De acordo com o comunicado da concessionária nacional, Sonangol, o poço “Cinguvu-1”, localizado a cerca de 350 quilómetros a Noroeste de Luanda, foi perfurado a uma lâmina de água de 1.400 metros, tendo penetrado os objectivos do Miocêno inferior, onde encontrou uma coluna de areias com boas qualidades de reservatório. O poço “Cinguvu-1” produziu, durante os testes de produção, 6.400 barris de petróleo por dia, com uma densidade de 23º API.

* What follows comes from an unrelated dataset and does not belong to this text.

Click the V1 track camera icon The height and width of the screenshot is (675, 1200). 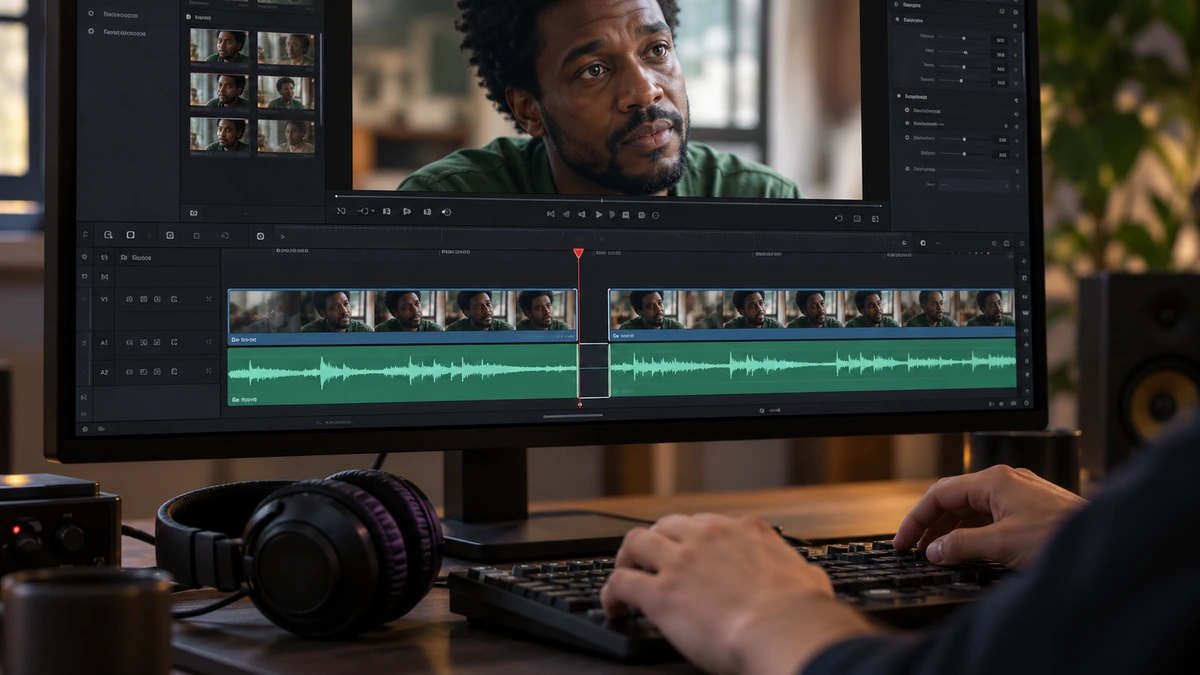[129, 299]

Além da descoberta no poço “Cinguvu-1”, a Sonangol e a ENI Angola procederam ainda a uma descoberta significativa de petróleo, no poço de pesquisa “Nzanza- 1”, no Bloco 15/06, em offshore da bacia do Baixo Congo. Localizado a 350 quilómetros a Noroeste de Luanda, o poço “Nzanza-1” foi perfurado numa lâmina de água de 1400 metros, tendo penetrado os objectivos do Miocêno inferior, onde encontrou uma coluna de areais com boas características de reservatório, conforme precisou o comunicado. Durante os testes de produção, o poço “Nzanza-1” produziu 1.600 barris de petróleo por dia, com uma densidade de 18º API. “As análises dos resultados apontam para um potencial de cinco mil barris por dia, quando associado à elevação artificial”, diz o comunicado.

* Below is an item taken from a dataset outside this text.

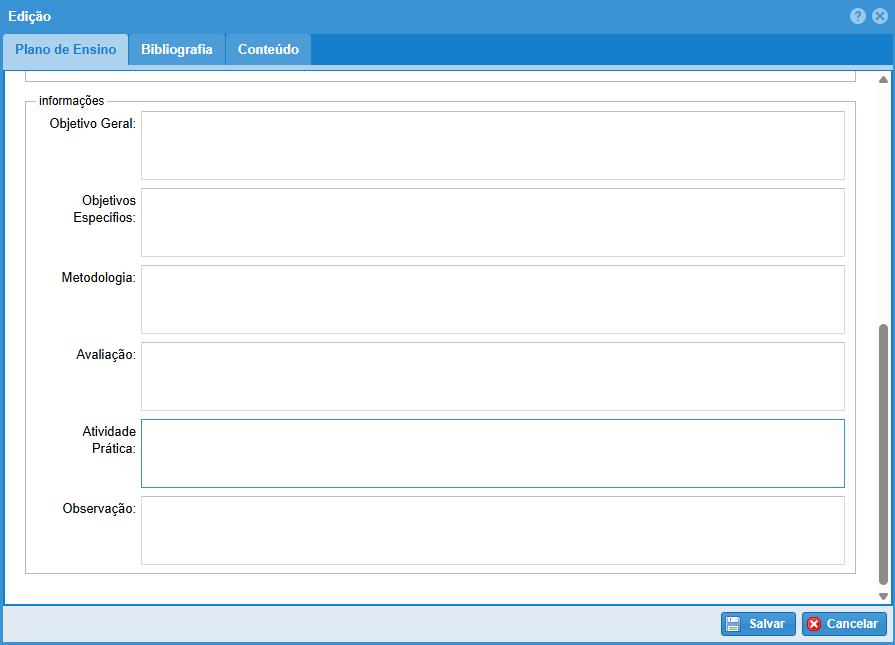Click the informações group legend
The height and width of the screenshot is (645, 895).
point(72,100)
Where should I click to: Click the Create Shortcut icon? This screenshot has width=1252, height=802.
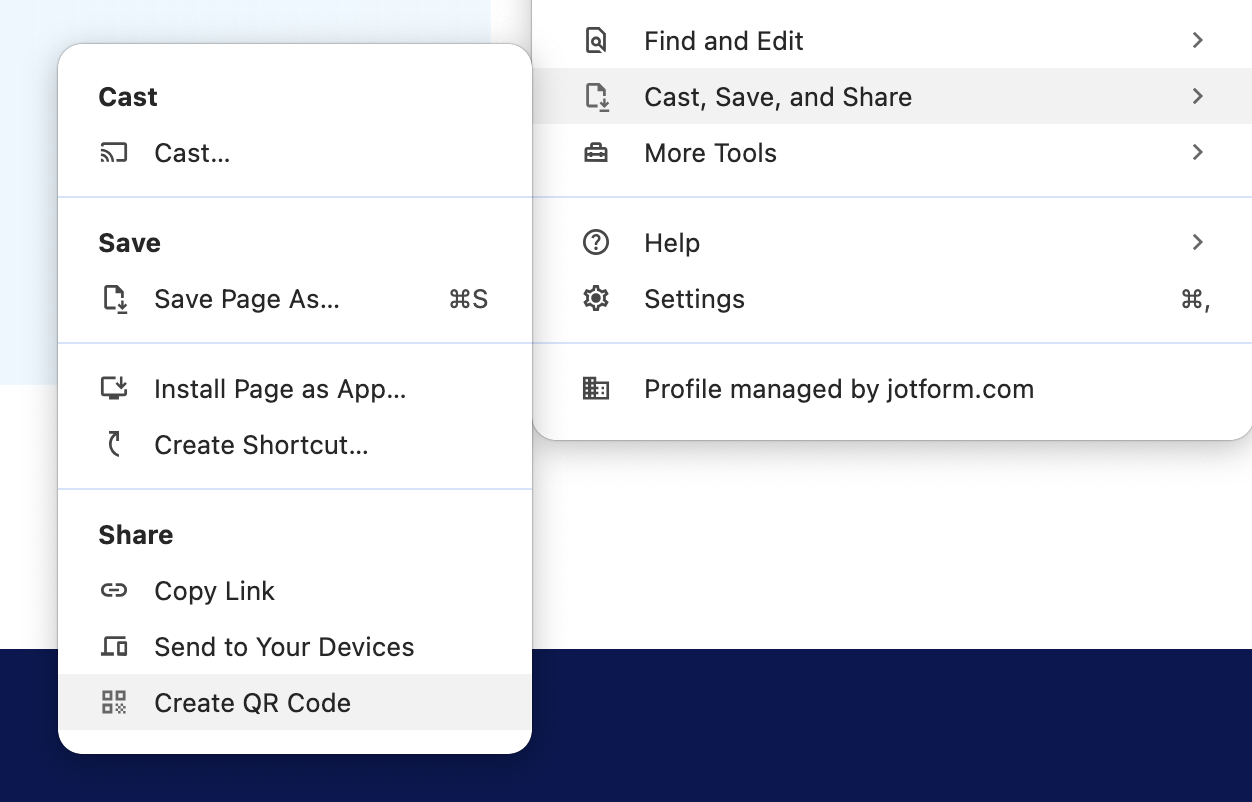point(113,444)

No bloco de pesquisa e exploração15/06, a ENI detém 35 por cento de interesse e é operador do bloco. Participam também neste bloco, a Sonangol P&P, com 15 por cento, a SSI Fifteen Limited (20 por cento), a Total E&P (15 por cento), a Falcon Oil Holding Angola (cinco por cento), a Petrobrás Internacional Braspetro BV (cinco por cento) e a Statoil Angola Bloco 15/06 Award AS (cinco por cento).
Na quinta-feira passada, a Sociedade Nacional de Combustíveis de Angola (Sonangol) e a Tepa Ltd., subsidiária do grupo Total, anunciaram a descoberta de um poço de petróleo em águas profundas do mar de Angola. O poço Begónia-01 é o segundo poço de pesquisa sondado com êxito no bloco 17/06, comprovando a existência de hidrocarbonetos nos reservatórios de idade miocênica. Na fase de teste, produziu mais de seis mil barris/dia de ramas de muito boa qualidade, de acordo com o comunicado da Sonangol e Total. Com uma participação de 30 por cento, a Sonangol é a concessionária do bloco e a Total é a operadora com uma participação de 30 por cento. Dispõem ainda de participações neste bloco, a Sonangol Sinopec International
(SSI), Seventeen (27,5%), Acrep Bloco 17 (5%), Falcon Oil Holding Angola (5%) e Partex Oil and Gas. olding) Corporation (2,5 por cento).